Here’s another example: Cognitive Behavioral Therapy.
Under some conditions – my Obsessive Compulsive Disorder, say – CBT has been the exact thing I needed. CBT can be great! It can get some really powerful results and it has for me. I’ve learned to confront fears and anxieties and learned how to evaluate them and turn down the volume on them.
But for decades now CBT has been recommended as treatment for ME/CFS, which, advocates will tell you, often winds up with a practitioner trying to gaslight a disabled person into believing things aren’t as bad as they say they are. If there is a cultural conflict between patient and clinician, CBT can be weaponized.
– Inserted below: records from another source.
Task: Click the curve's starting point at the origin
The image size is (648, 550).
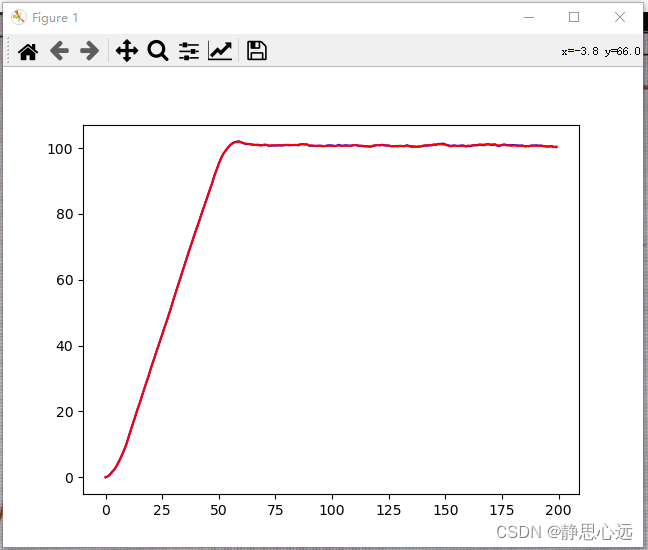Action: click(x=106, y=477)
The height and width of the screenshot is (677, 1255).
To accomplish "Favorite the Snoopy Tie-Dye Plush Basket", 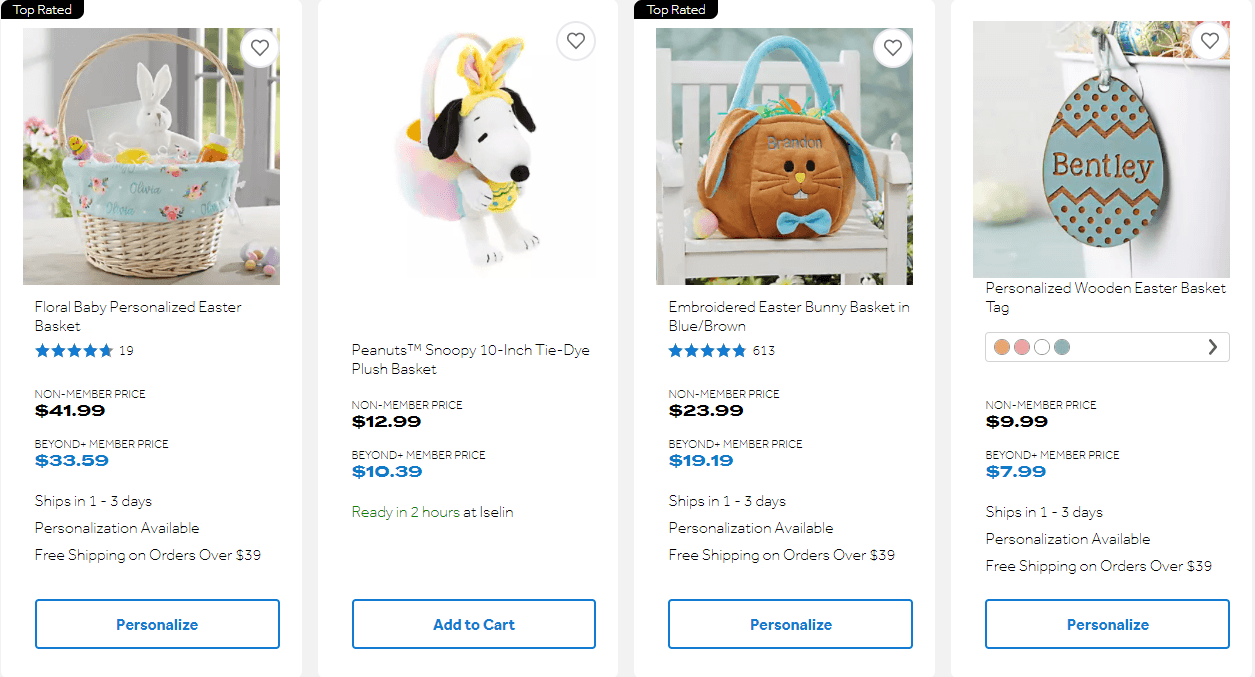I will [576, 41].
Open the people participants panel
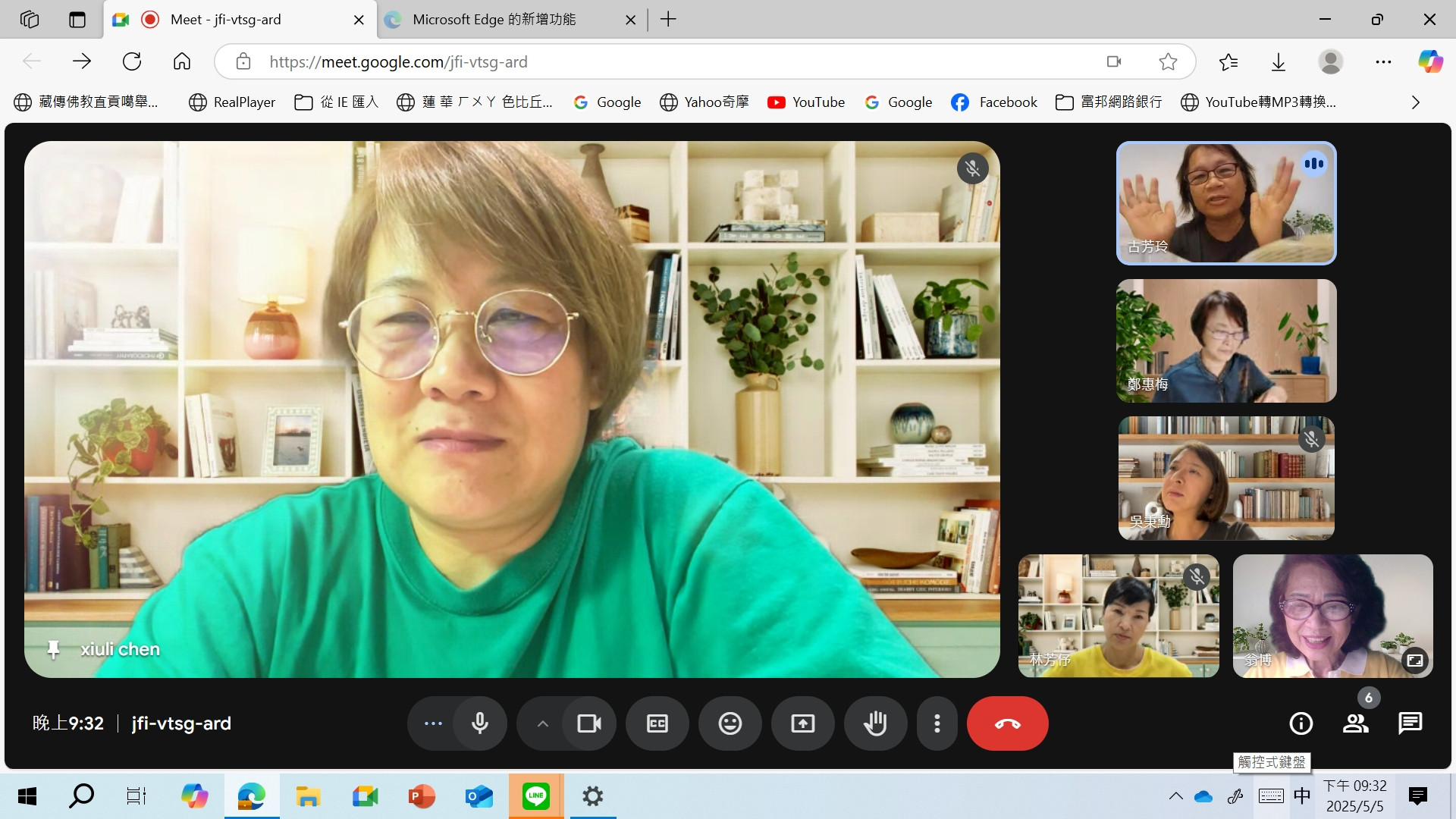The image size is (1456, 819). pos(1355,723)
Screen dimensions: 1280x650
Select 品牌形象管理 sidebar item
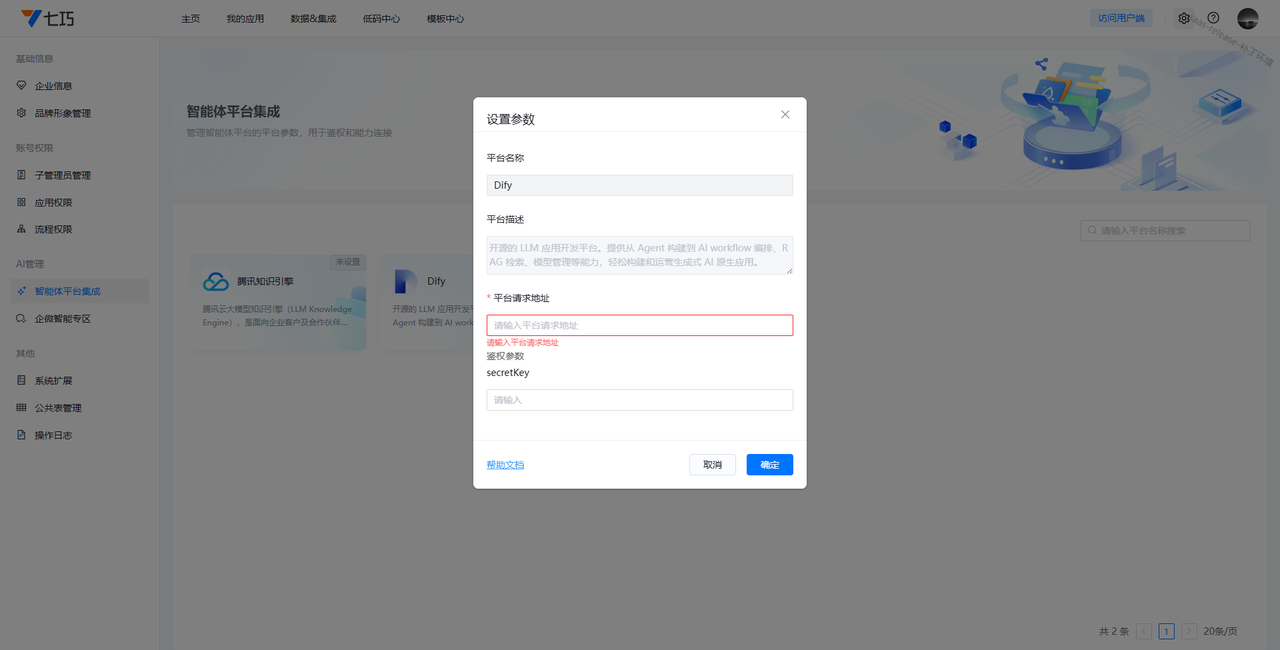[62, 113]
Awareness is the Muscle describing the choices that help us learn about our inner life. All the different therapy modalities, meditative practices, somatic therapies, and so on. When choosing what therapeutic tool will help me in each different situation, I measure it against the Marrow this Muscle is connected to – Self Talk. Does this modality make me treat myself with more compassion? Or in this situation does it compound my shame? If I’m dealing with compulsive behaviors, the answer is compassion. If I’m dealing with chronic illness, the answer is shame. So I reach for Mindfulness in that circumstance.
Trying to take care of our bodies in a system and country built to exploit bodies is incredibly hard work, and requires so much discernment. Not every alternative therapy is wrong in every situation, and not every doctor can tell us what we need. The answer isn’t in black and white never trust/always trust solutions, the answer is learning how to navigate the gray.
We can recognize that our personal health and happiness is not the goal of the powerful people running our systems, and that self care requires us to determine for ourselves what is right for us in our own situations. We can respect and rely on expertise and education and science and wisdom, while also knowing that we are the ones having our experience, and so the only one who can ultimately know what works.